■ **YOUR ASSIGNMENT**: Determine how many lines of the listing below hold the string "target". Reply only with the number.

** PROVIDED MATERIAL follows **

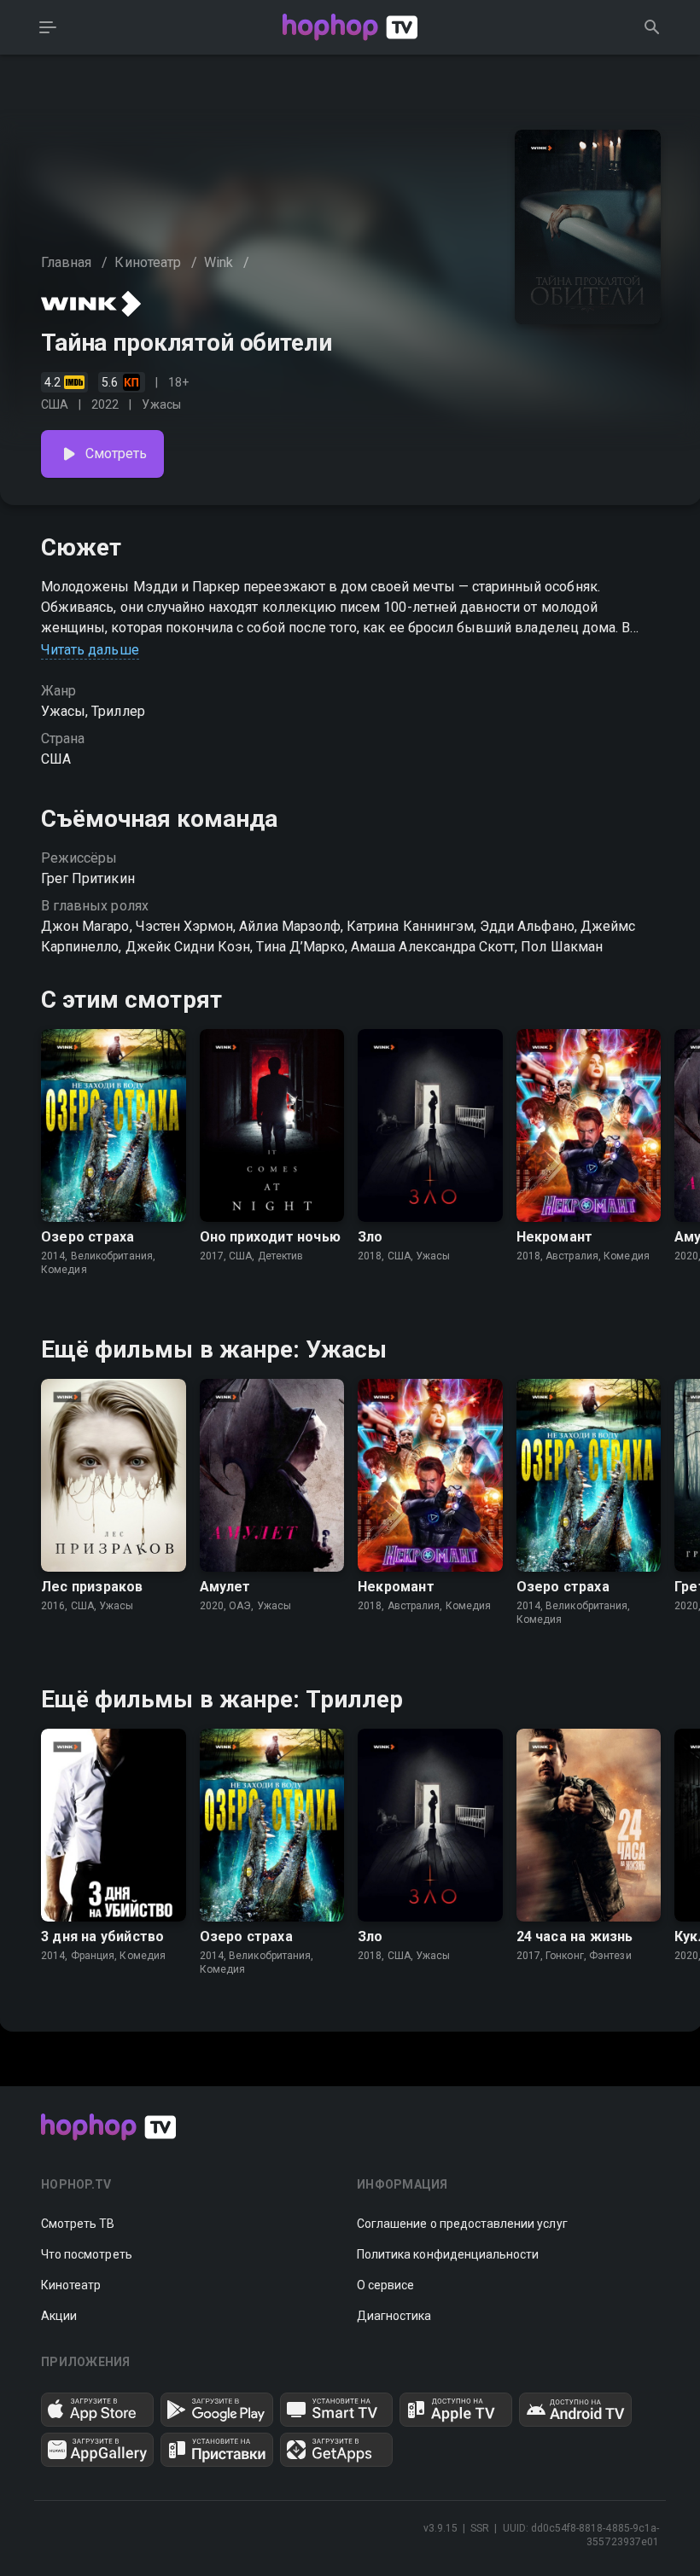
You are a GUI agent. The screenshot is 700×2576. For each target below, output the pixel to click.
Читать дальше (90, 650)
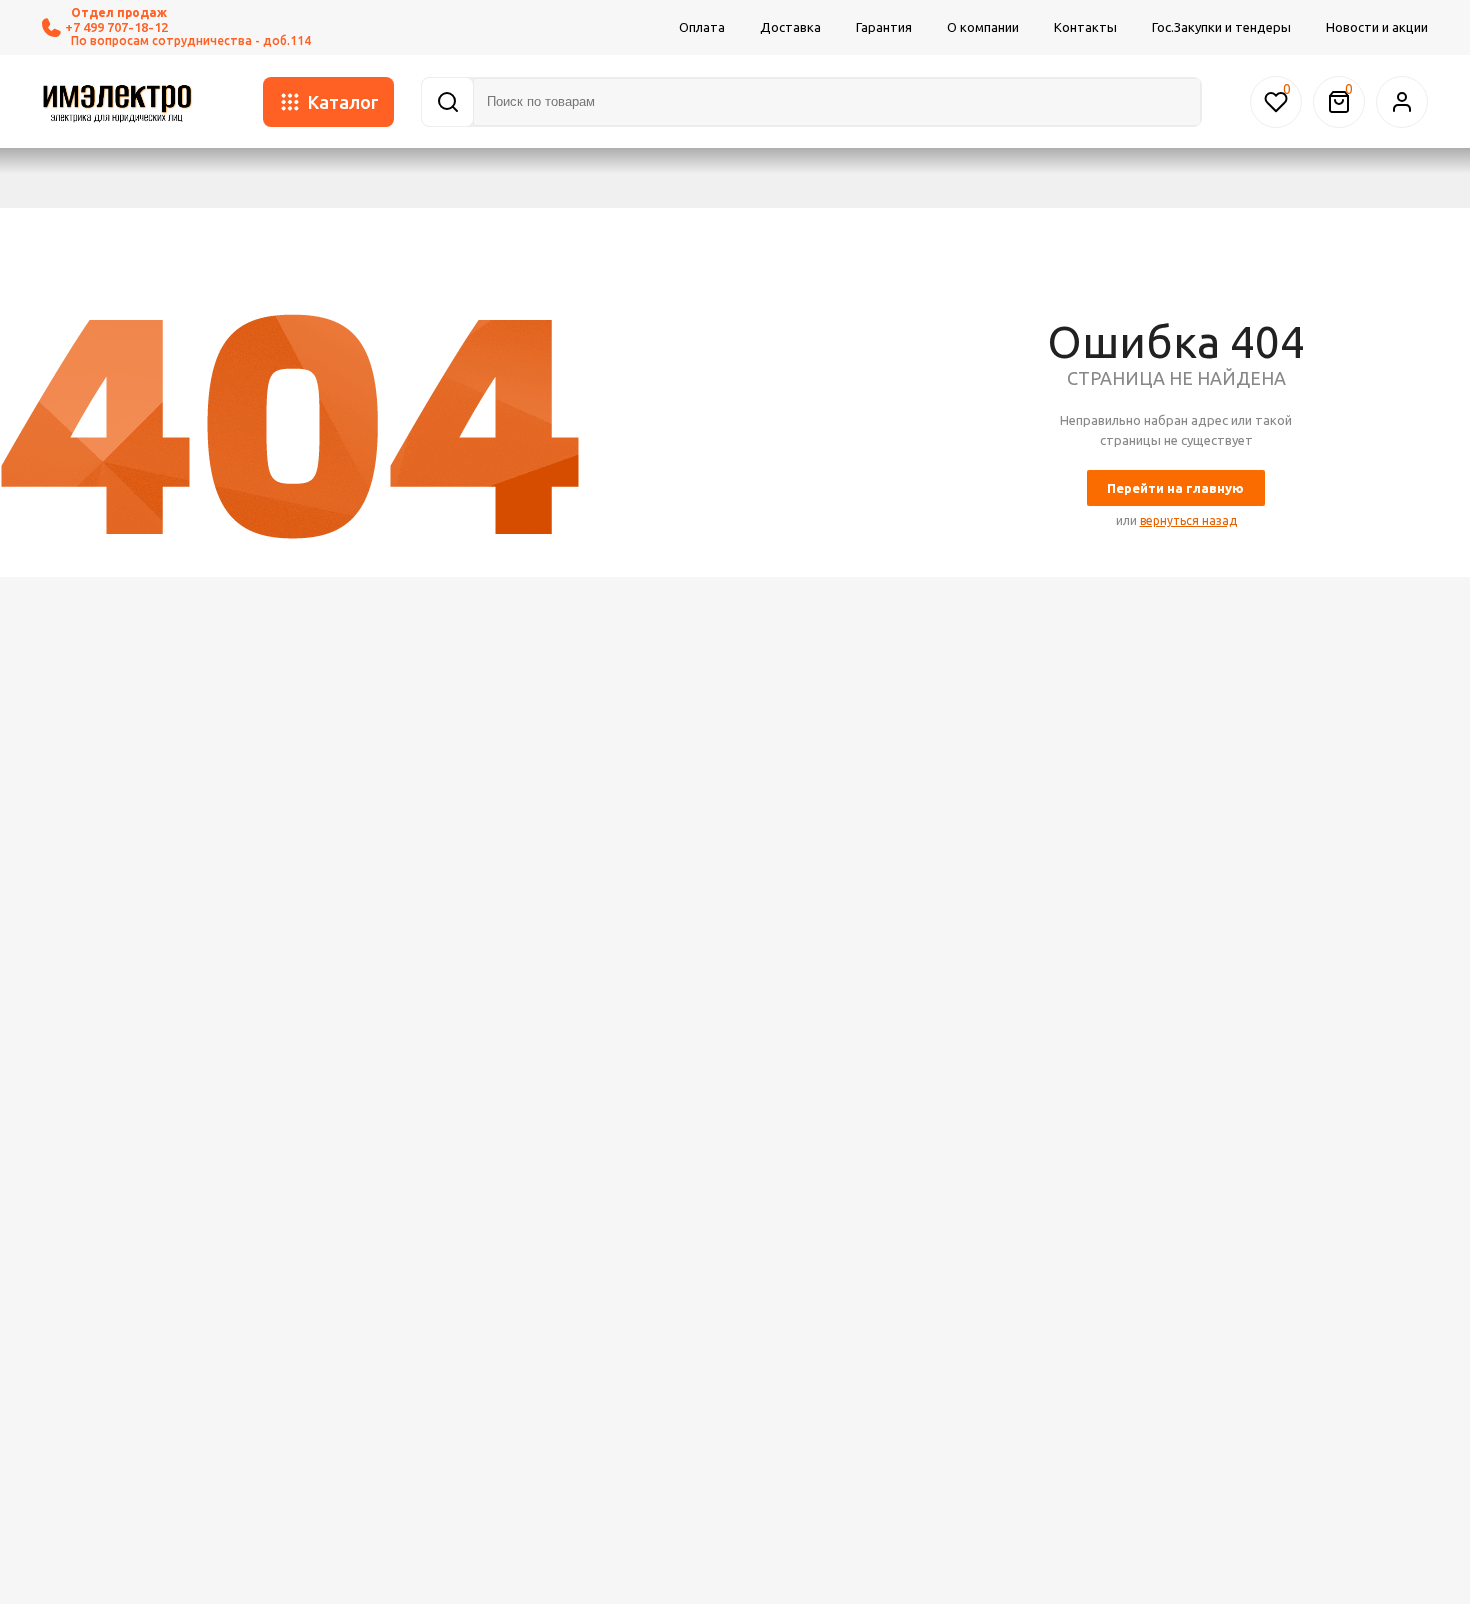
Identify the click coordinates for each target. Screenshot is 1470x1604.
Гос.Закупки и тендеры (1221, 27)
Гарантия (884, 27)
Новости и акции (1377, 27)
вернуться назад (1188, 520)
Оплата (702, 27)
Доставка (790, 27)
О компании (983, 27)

** End of PROVIDED MATERIAL **
** PROVIDED MATERIAL follows **

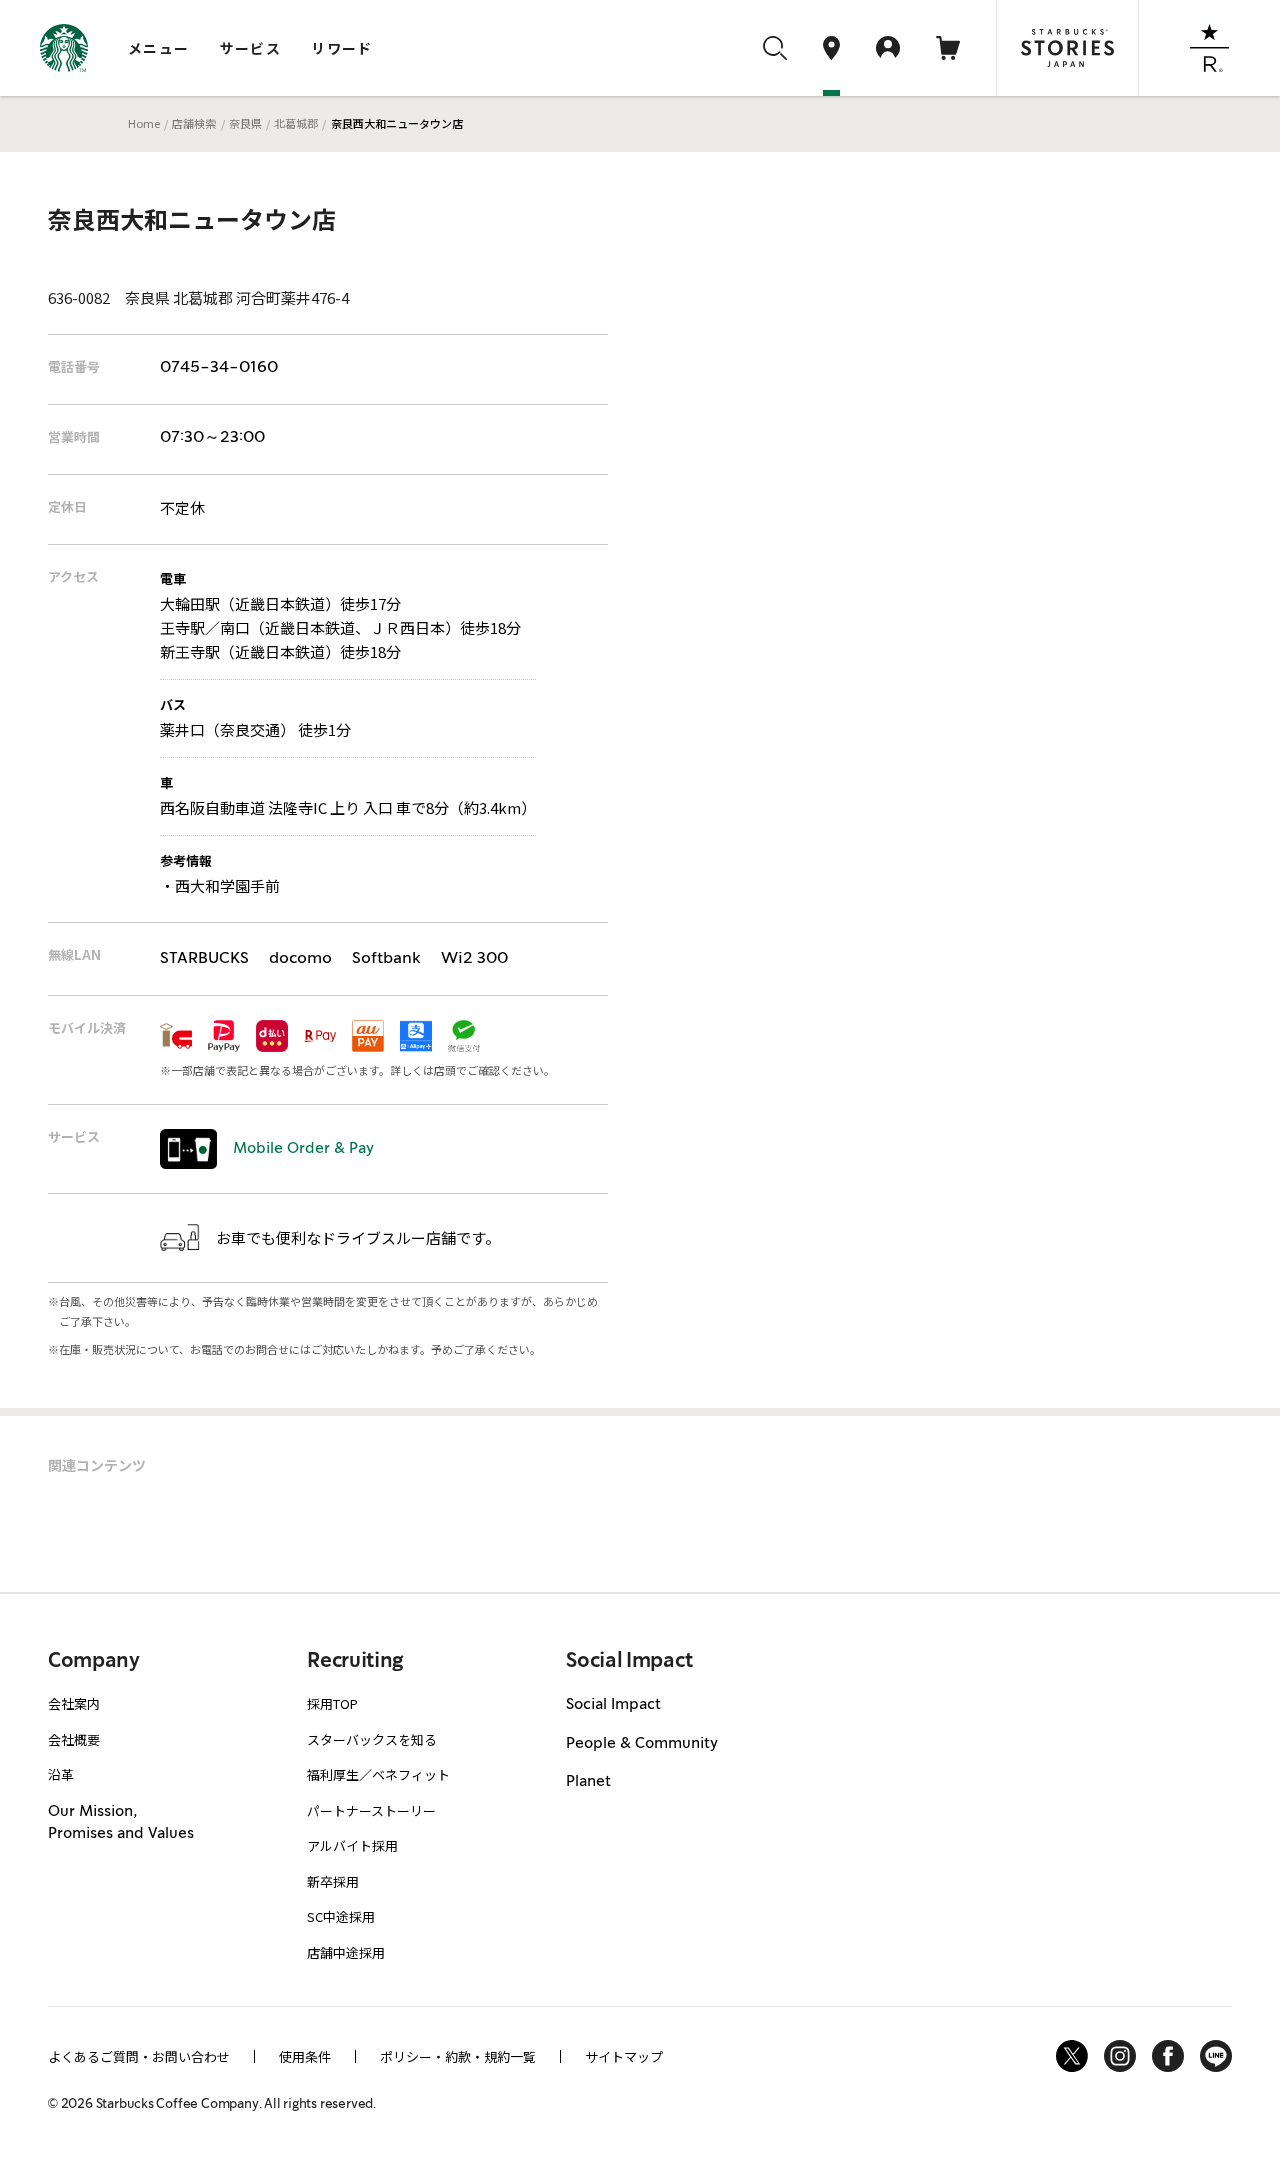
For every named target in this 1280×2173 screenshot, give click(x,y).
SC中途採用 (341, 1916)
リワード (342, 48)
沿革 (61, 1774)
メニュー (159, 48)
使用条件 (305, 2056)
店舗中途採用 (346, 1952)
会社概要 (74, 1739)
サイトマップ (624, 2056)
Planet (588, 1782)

** End of PROVIDED MATERIAL **

■ **ANSWER TO THIS EXERCISE**: 3